| > In Asia its like 1998 I can't speak such a broad generalization, but I noticed a learning curve/ trajectory of how people perceive opportunity online and the ideas they get excited about. It seems to depend when someone truly dove into internet and used it for everyday needs. I only have anecdotal evidence to this, but I really think that most follow are following the same trajectory/learning curve about opportunity online and people are currently in place across that curve. We still have fewer than half the world online, and billions who are using the internet today the way we used it in 1994. This is my theory for why old school domainers stopped buying domain names for a premium in 2007, and yet there are still people today paying a ridiculous amount of money for domain names, and thousands more investing in them like it's still a gold rush. That gravy train seemed to dry up in the last decade, yet somehow new people enter the market and fall in love. I bet there are still penny auctions making money and daily deal sites emerging, despite those trends passing years and years ago. Those on the cutting edge need to remember that they don't reflect the bulk of the world, there is lagging opportunity for at least a decade in every space that seems to be owned. |
SF/SV/NYC/LON are very desirable areas and it takes a long time to build out that infrastructure. It is a supply/demand mismatch. Domains were these nebulous things no one understood but if you bought one, it was worth way more than you paid for it. However, JET.com and Genius.com were quite expensive because they are pretty desirable domains, nerdy.com just went for 25K. Supply has gone up so the localpetstores.co.com domains aren'rt really worth anything.

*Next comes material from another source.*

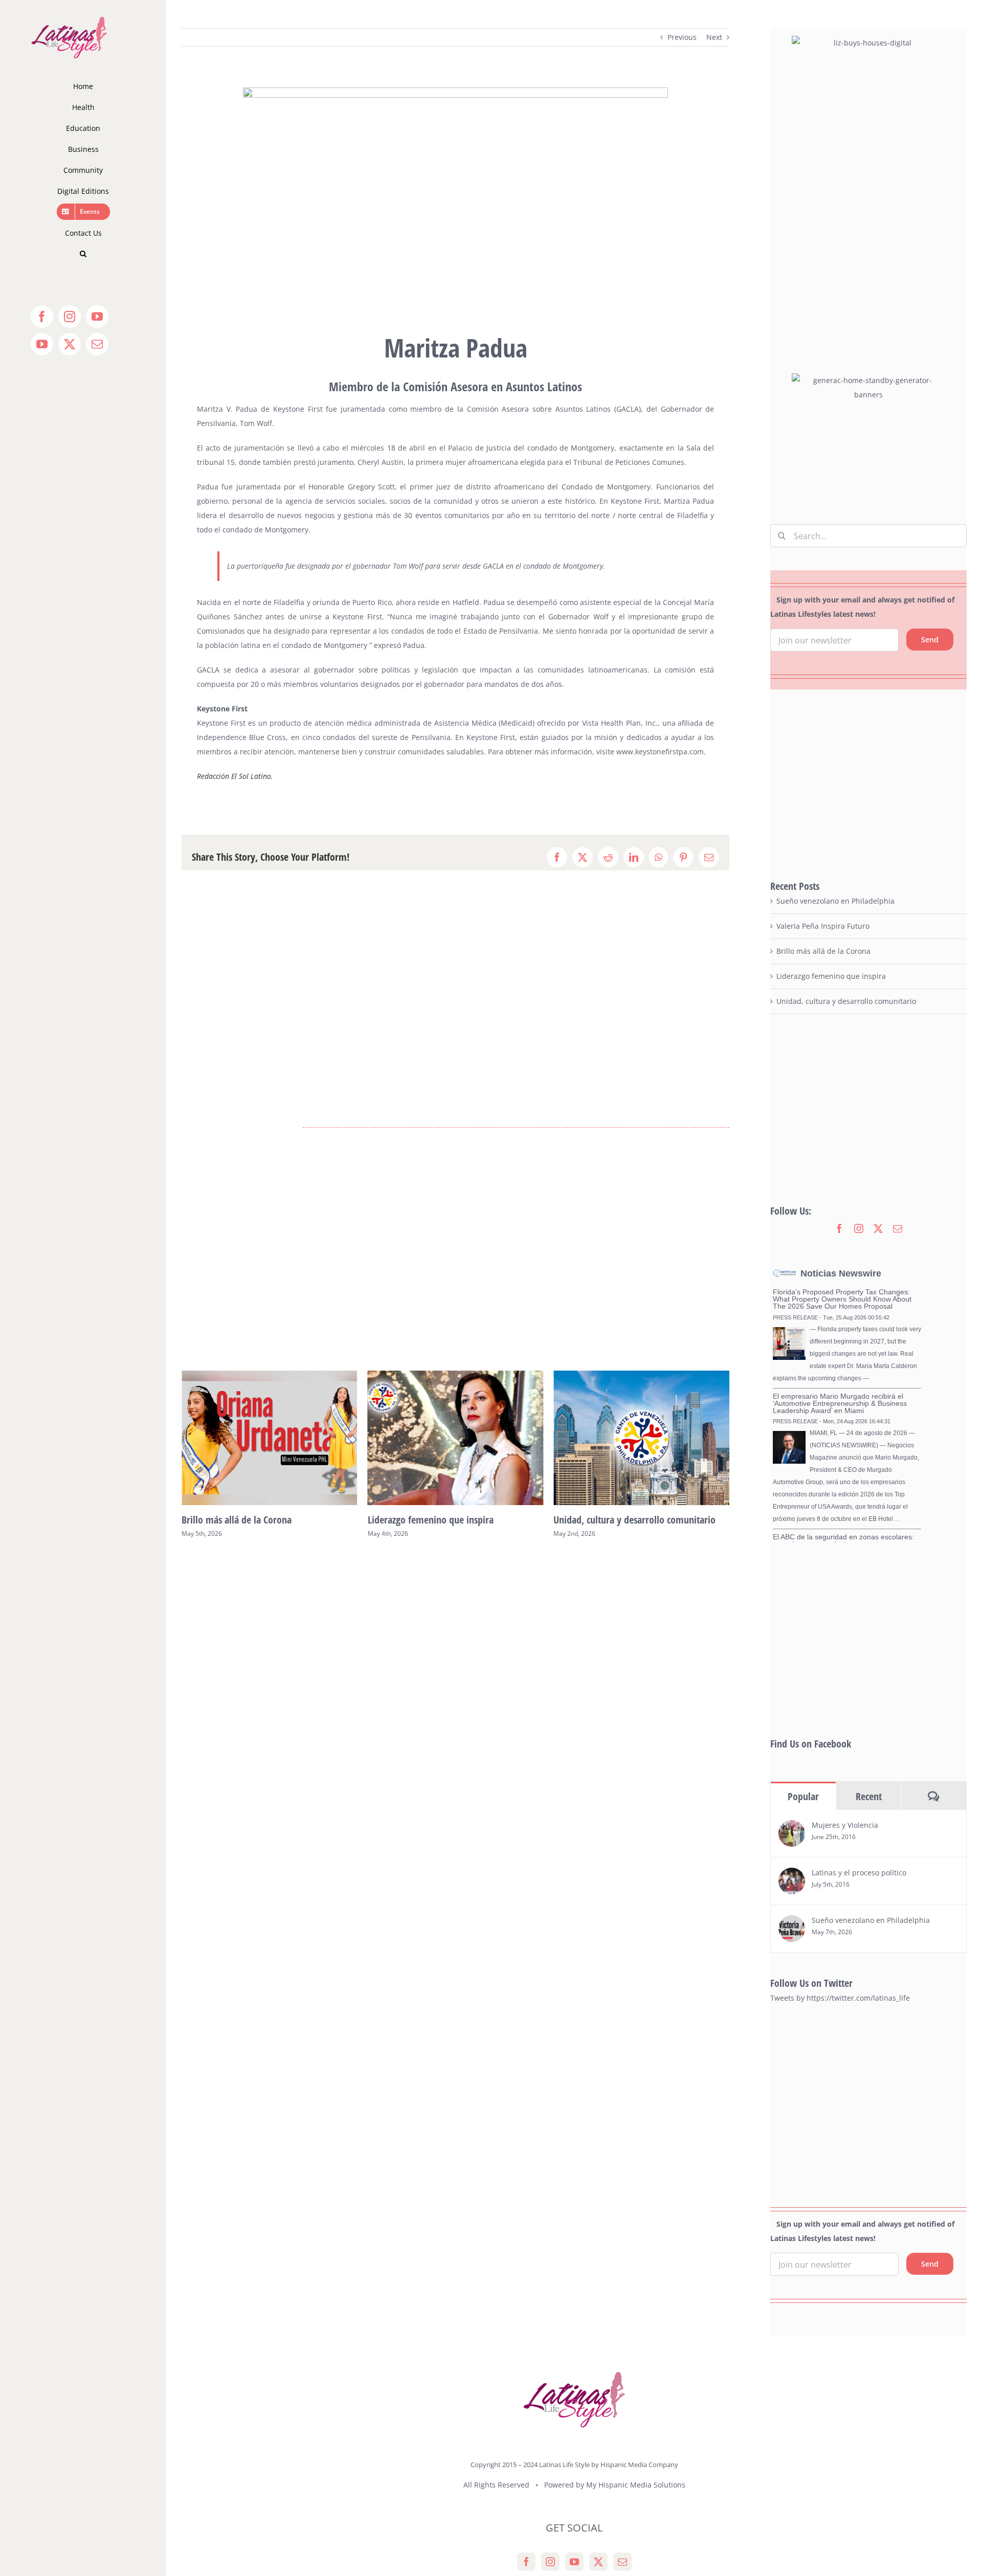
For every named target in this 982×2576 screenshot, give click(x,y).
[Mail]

On balance, technology companies-- companies that are leveraging technology well and constantly improve as part of their business, will continue to do well. However, if you define technology as, with a computer then that sector is as descriptive as American or European. Companies in leveraging technology well:
Alphabet
Apple
FB (oculus)
Amazon
Intel
Companies often referred to as "technology companies"
IBM
Twitter
LinkedIn
GE
If you look at the highlevel descriptors, both baskets are fairly comparable, and that is the trap!.
Amazon has a globally unified distribution for digital media, technology applications, physical things, and a marketplace.
Alphabet.
Facebook has 1Billion users and owns much of the messaging. It is how people organize social search. They also are able to marry the phone messaging and image/moments, with the online community of the computer and soon bridge the devide to gaming and a truly addictive world of VR.
Intel is the world leader in building the thing every one of those companies runs on.
etc.
The mismatch between value and perceived value is becoming more evident. So it is, to quote our guy Charlie D, both the best of times and rthe worst of times, some have much infront of them and some have nothing, and the pundits will insist that it is a superlative of this or that, when in reality it is sameness: think hard, be more correct and capitalize on your view of the future.
edit: just to clarify, I plan on using the domain lest anyone think I am a squatter. Although, I do have a tendency to get sidetracked/change gears so I was using that as an analogy above.